**WHAT TO DO**
Please copy each line in the records below that contains the string "mark".

MATERIAL FOR THE TASK section start

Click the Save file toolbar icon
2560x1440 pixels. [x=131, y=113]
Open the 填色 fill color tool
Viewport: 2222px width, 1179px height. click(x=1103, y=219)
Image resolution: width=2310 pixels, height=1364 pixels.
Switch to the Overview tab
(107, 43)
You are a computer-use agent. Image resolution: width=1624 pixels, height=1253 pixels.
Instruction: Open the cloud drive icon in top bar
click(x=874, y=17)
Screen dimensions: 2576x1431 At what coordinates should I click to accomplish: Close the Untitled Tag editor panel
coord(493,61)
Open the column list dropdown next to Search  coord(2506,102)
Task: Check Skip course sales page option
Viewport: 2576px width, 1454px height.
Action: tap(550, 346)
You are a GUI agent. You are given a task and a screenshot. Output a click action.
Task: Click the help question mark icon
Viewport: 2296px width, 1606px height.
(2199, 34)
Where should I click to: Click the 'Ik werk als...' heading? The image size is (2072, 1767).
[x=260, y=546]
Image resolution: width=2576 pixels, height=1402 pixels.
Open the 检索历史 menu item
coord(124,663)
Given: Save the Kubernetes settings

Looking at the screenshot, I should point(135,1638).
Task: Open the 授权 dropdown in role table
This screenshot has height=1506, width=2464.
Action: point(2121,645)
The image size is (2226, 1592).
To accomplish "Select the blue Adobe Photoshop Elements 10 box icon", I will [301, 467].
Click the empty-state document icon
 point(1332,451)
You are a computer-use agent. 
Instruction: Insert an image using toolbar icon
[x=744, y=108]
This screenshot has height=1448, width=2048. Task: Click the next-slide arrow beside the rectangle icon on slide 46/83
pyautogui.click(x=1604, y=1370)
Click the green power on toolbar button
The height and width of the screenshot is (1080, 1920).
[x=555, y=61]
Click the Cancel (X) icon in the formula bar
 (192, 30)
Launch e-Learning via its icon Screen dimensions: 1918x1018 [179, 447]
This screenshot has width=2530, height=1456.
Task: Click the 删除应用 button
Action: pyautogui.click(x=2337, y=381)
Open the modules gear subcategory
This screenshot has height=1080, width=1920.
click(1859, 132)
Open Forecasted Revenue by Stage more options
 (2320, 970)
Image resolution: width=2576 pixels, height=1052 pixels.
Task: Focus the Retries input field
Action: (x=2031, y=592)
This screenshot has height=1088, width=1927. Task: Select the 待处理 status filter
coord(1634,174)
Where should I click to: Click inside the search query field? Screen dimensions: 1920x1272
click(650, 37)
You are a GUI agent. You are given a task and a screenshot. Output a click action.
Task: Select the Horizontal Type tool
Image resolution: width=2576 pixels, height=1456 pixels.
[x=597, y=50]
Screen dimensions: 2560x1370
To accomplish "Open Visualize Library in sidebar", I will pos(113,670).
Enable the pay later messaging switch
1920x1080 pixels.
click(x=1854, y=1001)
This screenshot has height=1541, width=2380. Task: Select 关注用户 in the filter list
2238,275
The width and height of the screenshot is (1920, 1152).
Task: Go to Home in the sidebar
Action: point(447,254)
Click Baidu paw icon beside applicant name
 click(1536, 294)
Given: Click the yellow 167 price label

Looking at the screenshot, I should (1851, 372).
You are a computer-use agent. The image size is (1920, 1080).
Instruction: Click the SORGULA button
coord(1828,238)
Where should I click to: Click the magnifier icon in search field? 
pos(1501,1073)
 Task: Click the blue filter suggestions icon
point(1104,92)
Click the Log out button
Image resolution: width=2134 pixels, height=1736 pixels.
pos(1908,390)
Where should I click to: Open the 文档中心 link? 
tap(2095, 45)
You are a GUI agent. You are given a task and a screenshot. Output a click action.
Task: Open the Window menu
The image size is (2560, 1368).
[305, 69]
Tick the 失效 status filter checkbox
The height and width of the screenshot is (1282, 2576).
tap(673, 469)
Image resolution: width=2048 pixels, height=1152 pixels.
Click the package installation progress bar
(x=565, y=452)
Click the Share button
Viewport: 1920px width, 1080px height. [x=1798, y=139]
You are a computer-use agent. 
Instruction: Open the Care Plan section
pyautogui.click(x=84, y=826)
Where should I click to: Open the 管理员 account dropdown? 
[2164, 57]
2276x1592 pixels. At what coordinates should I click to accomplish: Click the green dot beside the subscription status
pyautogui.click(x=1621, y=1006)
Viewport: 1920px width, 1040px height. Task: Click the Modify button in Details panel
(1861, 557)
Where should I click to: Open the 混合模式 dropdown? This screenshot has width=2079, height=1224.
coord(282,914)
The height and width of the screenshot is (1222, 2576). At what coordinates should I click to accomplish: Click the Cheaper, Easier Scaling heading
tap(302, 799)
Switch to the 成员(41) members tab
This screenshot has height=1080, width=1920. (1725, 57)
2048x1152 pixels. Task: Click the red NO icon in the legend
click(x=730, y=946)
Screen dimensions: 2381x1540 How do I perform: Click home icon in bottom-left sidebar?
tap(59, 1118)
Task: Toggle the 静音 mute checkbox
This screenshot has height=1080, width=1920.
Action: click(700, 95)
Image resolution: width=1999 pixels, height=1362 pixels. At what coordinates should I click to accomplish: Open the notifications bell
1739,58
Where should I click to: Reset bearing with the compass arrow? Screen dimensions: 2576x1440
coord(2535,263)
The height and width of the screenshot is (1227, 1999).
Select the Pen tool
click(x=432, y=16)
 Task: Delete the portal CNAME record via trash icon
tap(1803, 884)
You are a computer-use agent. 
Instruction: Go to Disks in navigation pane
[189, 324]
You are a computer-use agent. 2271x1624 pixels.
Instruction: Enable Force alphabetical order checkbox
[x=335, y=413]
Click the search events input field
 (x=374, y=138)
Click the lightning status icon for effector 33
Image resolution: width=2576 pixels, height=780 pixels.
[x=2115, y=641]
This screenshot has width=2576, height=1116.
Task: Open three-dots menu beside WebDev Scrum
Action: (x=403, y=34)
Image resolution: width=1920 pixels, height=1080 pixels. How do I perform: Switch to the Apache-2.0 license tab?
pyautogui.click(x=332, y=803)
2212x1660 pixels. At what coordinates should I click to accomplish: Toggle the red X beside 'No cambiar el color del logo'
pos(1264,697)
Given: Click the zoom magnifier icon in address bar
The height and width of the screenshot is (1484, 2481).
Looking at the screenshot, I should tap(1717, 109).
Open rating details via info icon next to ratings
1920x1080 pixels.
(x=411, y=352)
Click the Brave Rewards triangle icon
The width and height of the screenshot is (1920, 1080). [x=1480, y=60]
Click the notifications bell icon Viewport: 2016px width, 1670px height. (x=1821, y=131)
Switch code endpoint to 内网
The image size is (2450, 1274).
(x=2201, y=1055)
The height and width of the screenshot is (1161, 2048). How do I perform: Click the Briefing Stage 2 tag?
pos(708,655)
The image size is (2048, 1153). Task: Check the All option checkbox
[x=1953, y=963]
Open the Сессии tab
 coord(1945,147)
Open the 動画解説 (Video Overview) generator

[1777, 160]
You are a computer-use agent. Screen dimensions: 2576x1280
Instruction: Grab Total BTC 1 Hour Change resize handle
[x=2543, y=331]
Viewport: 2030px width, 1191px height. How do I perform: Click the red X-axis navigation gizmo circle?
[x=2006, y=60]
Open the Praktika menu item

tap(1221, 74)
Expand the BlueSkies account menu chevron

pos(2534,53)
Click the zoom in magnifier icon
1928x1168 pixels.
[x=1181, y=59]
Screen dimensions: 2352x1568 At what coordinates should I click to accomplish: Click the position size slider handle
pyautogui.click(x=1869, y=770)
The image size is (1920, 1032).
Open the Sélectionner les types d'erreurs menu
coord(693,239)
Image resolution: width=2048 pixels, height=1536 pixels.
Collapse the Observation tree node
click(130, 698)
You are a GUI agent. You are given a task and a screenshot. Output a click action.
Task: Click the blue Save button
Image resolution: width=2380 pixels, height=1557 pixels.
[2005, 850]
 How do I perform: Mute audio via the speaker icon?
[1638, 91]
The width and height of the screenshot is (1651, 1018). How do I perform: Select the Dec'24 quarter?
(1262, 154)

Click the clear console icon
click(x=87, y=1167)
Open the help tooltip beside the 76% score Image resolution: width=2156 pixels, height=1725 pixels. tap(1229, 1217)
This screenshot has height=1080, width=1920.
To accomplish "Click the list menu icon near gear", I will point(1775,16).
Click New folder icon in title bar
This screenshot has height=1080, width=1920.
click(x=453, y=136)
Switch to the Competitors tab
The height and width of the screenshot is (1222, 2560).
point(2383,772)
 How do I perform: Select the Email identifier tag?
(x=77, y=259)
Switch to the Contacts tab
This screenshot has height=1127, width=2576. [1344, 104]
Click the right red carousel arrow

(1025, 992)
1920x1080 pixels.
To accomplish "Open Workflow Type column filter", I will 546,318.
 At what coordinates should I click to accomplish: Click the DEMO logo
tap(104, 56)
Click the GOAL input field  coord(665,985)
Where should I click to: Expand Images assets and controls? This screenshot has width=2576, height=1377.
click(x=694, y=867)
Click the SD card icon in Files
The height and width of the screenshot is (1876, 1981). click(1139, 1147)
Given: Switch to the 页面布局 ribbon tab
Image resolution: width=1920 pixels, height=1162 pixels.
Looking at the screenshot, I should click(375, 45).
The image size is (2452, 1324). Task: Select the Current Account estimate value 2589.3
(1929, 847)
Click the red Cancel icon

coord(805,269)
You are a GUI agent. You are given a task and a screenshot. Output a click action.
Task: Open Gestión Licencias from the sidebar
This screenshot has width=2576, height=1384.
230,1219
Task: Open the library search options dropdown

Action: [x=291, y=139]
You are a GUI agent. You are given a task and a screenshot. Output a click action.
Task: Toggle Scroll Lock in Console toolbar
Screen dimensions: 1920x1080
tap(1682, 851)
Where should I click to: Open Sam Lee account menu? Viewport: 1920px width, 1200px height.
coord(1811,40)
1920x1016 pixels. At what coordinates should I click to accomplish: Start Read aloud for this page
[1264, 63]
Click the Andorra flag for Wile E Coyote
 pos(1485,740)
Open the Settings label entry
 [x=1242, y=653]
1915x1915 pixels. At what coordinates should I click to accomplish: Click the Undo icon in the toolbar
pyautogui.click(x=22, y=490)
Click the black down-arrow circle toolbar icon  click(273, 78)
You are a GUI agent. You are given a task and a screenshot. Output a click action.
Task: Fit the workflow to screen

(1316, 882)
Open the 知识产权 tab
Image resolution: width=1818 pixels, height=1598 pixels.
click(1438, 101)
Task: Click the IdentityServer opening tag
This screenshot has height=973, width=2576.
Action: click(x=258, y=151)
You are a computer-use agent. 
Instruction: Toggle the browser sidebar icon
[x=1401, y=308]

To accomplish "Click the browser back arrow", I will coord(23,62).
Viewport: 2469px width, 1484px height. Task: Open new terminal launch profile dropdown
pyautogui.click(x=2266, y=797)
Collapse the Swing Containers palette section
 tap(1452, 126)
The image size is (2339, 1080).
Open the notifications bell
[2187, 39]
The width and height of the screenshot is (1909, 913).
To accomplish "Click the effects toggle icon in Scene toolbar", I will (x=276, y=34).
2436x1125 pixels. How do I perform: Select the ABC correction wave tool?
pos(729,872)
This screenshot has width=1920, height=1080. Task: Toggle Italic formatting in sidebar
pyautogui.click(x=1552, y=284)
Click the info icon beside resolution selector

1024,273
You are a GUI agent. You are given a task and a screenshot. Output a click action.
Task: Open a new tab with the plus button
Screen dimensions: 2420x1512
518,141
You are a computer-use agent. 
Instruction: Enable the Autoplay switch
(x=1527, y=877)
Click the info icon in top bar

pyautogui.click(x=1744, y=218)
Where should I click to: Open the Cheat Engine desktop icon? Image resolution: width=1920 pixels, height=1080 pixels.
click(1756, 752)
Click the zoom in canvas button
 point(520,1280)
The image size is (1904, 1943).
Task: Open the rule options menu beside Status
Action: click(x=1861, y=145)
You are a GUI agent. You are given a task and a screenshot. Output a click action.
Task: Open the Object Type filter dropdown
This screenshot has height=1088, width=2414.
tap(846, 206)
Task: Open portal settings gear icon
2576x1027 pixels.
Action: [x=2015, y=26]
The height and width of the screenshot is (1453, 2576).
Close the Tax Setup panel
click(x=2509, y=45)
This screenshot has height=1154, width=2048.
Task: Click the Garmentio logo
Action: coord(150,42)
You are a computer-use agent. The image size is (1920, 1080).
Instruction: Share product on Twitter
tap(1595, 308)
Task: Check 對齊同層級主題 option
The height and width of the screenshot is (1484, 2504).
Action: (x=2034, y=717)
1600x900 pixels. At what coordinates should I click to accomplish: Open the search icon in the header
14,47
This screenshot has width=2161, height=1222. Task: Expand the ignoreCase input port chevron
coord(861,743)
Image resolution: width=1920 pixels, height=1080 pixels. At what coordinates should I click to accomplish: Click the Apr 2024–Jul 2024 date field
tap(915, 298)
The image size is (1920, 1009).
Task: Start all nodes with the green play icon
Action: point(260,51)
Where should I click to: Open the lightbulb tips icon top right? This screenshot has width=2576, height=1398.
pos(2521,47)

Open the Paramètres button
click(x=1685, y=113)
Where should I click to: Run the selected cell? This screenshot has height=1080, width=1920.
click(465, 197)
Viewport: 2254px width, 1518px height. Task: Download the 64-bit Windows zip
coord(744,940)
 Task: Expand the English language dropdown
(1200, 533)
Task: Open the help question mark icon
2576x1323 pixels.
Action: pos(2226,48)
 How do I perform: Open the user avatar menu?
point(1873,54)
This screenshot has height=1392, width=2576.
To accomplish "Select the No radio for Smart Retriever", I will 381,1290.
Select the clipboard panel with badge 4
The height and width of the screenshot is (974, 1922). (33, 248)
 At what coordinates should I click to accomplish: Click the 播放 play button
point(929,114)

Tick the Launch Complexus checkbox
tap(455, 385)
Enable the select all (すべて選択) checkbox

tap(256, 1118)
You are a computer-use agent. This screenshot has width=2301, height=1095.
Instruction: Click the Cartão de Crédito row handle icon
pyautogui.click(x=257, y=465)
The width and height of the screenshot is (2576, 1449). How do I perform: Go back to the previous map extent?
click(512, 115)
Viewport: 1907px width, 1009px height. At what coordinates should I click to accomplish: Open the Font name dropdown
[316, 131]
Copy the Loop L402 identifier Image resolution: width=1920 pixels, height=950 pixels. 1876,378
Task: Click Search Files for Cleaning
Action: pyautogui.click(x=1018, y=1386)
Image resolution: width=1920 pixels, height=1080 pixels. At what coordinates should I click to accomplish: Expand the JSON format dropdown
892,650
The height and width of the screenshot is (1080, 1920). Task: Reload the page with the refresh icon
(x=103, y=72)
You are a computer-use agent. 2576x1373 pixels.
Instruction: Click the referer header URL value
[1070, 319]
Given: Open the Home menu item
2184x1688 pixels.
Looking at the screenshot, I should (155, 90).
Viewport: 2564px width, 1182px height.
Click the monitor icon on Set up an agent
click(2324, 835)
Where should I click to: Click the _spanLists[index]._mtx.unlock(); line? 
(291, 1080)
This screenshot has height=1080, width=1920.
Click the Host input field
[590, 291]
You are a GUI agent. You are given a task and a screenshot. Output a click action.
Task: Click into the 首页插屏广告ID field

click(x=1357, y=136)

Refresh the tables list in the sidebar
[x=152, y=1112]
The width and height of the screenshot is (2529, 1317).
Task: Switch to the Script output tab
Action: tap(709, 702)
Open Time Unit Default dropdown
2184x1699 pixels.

MATERIAL FOR THE TASK section end

**SOLUTION TO THE PROBLEM**
Task: Click the help question mark icon
Task: Open the help question mark icon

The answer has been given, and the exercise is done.